I haven't yet found on the web what I would call strong, realtime coverage of fighting in Somalia and may assume that there's no one from the Fourth Estate taking pictures and notes with either guerrilla or government forces. Dangers posed by the former need not be reprised; restrictions imposed by the latter possibly have an "operations in progress" cast: the public's going to get what's "released" by news makers rather than what's observed up close and personal by news reporters.
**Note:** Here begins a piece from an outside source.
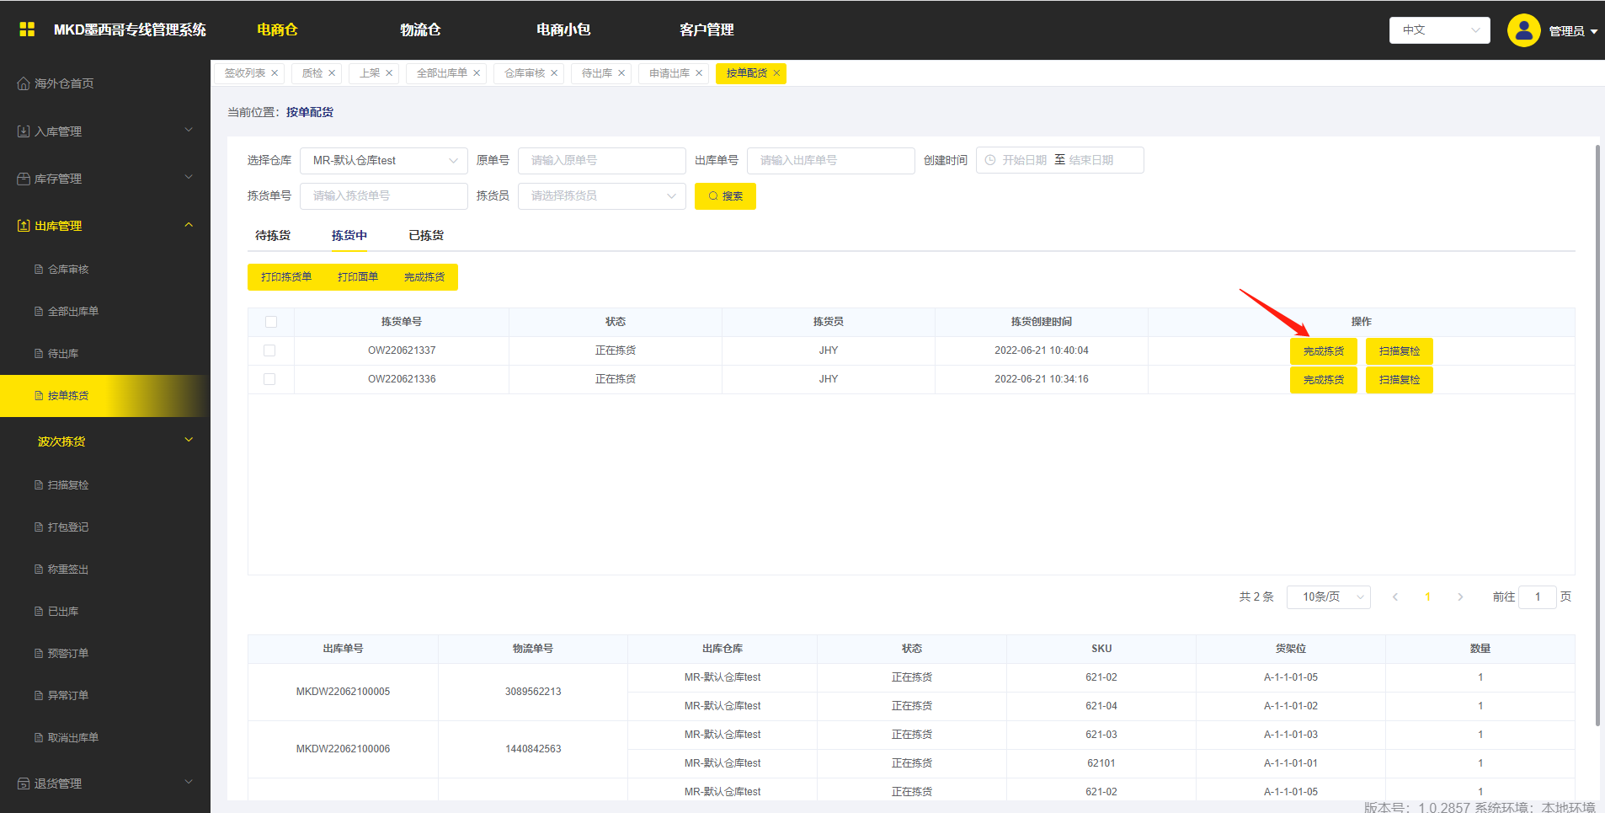Tick the select-all checkbox in table header
This screenshot has width=1605, height=813.
coord(270,322)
In that vein, Reuters has published a list of six "al Qaeda operatives or associates" the U.S. Federal Bureau of Investigation believes operating in Somalia. [2]
Missing in information: the results of shelling militant positions by a U.S. destroyer last week off the Puntland coast.
The disconnected dots would seem to say "six dead, six alive" out of an initial estimate of a landing involving 35 al Qaeda fighters.
That's the informational fog in war as it exists for the news reader.
Lebanon
Here's the lead from Nazih Siddiq's article in Reuters [3]: "Al Qaeda-inspired militants in north Lebanon threatened on Wednesday to take their fight to other parts of Lebanon and beyond if the Lebanese army did not stop attacking a Palestinian refugee camp."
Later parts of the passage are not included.